- **Task prompt**: Once you reach the line with "Task: Click Convert GPT Disk to MBR Disk", transcribe it and every line after it to the end of the records, exactly, but not the pictures.

- **Given records**:
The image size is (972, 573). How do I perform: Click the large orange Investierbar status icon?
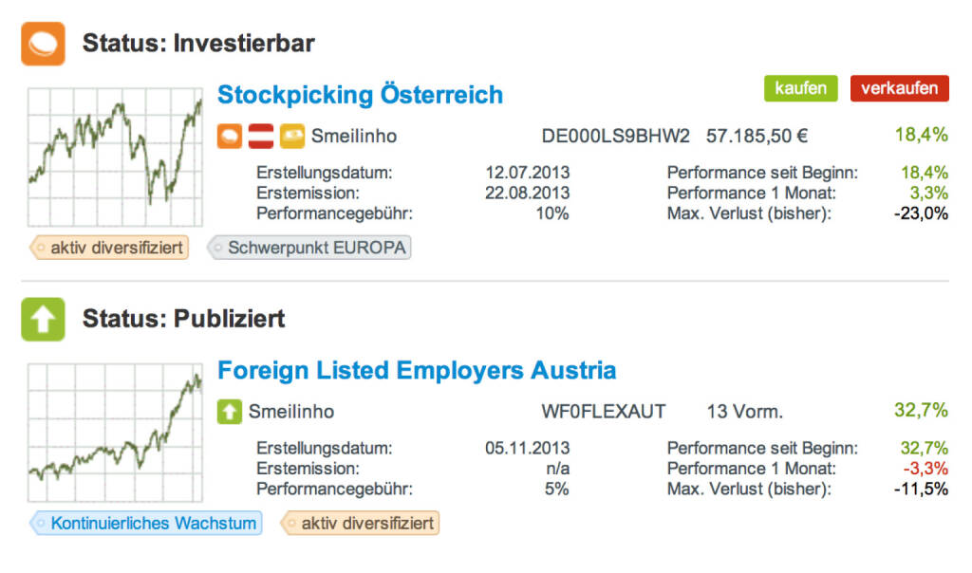(43, 44)
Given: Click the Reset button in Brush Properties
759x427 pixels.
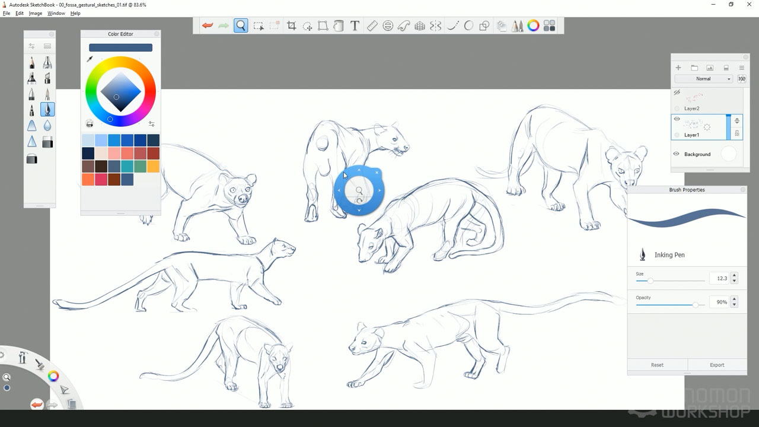Looking at the screenshot, I should [657, 365].
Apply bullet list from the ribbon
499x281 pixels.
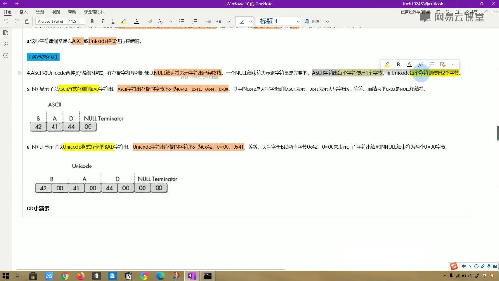181,21
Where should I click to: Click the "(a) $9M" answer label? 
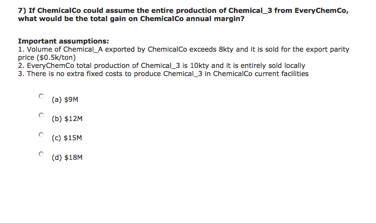click(65, 100)
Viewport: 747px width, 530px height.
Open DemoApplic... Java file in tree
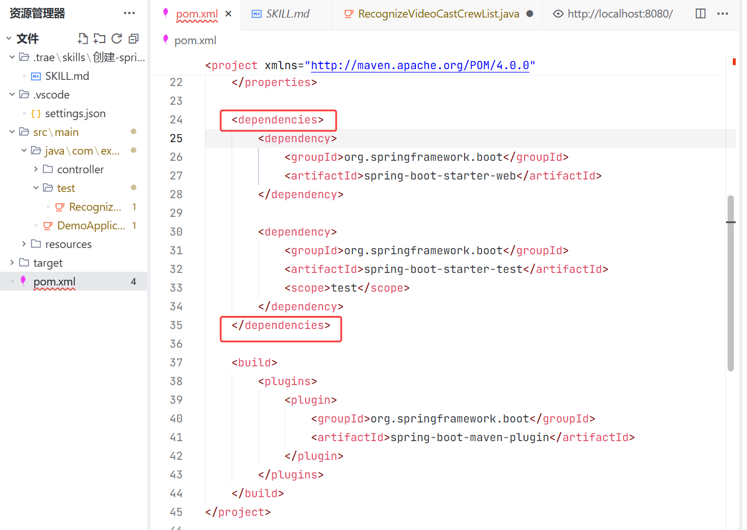(x=91, y=225)
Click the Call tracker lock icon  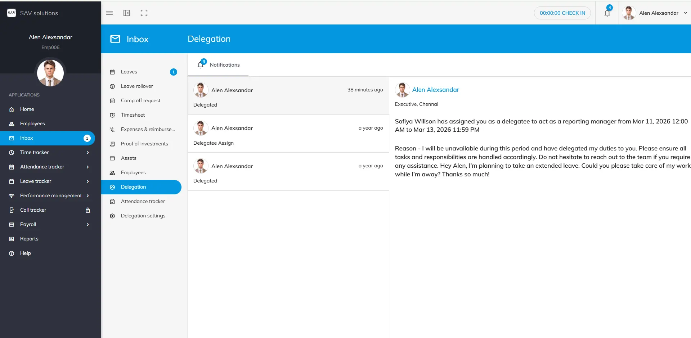(x=88, y=210)
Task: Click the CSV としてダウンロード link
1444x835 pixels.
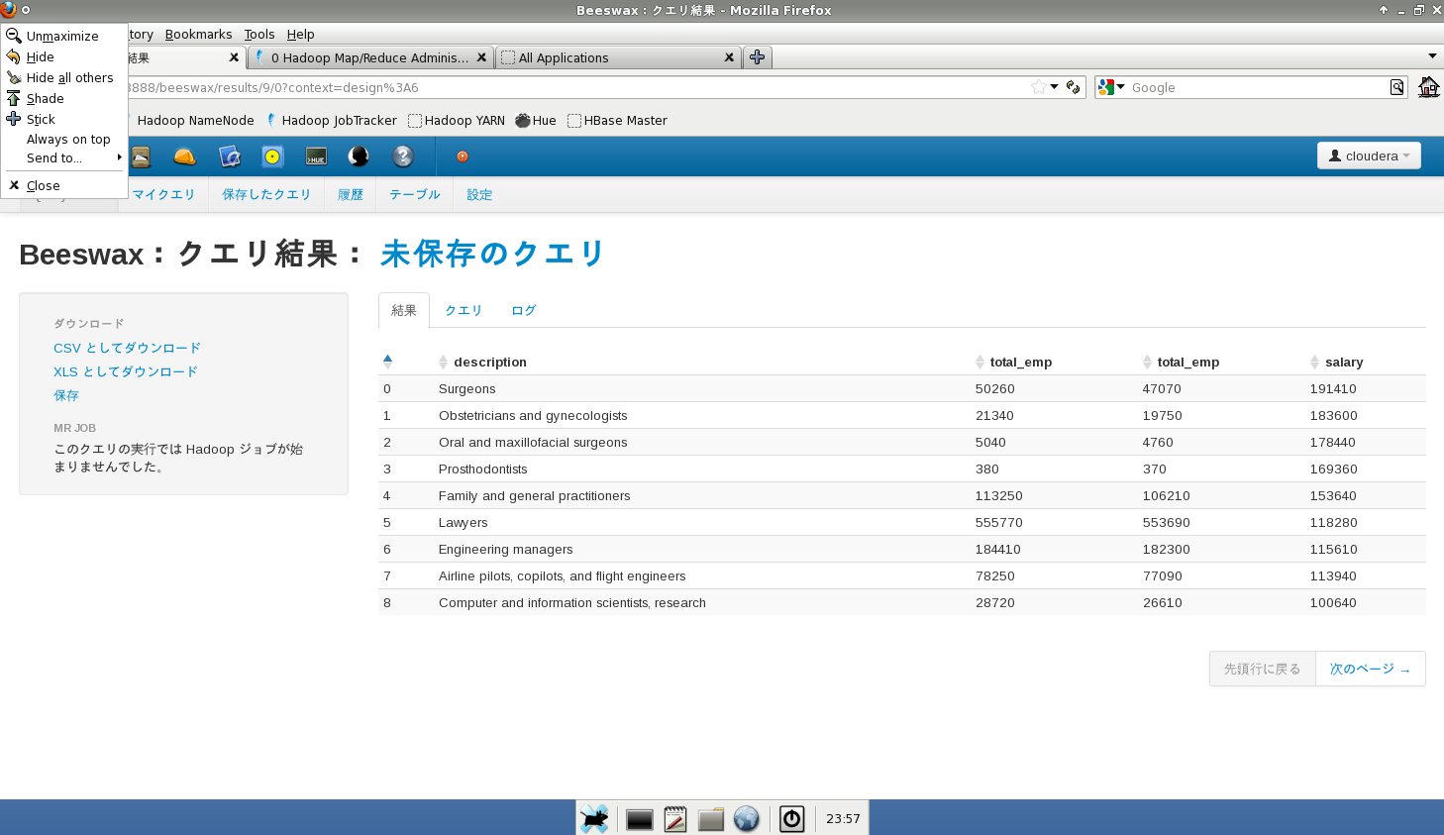Action: 127,348
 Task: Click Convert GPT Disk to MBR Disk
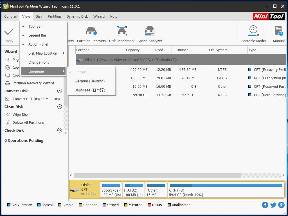coord(36,99)
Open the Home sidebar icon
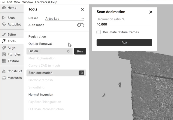 (x=4, y=8)

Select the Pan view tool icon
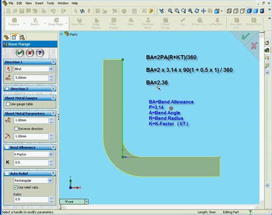[x=203, y=11]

- **Answer section**:
 Task: Click Convert GPT Disk to MBR Disk
coord(36,99)
Open the Home sidebar icon
 (x=4, y=8)

Select the Pan view tool icon
[x=203, y=11]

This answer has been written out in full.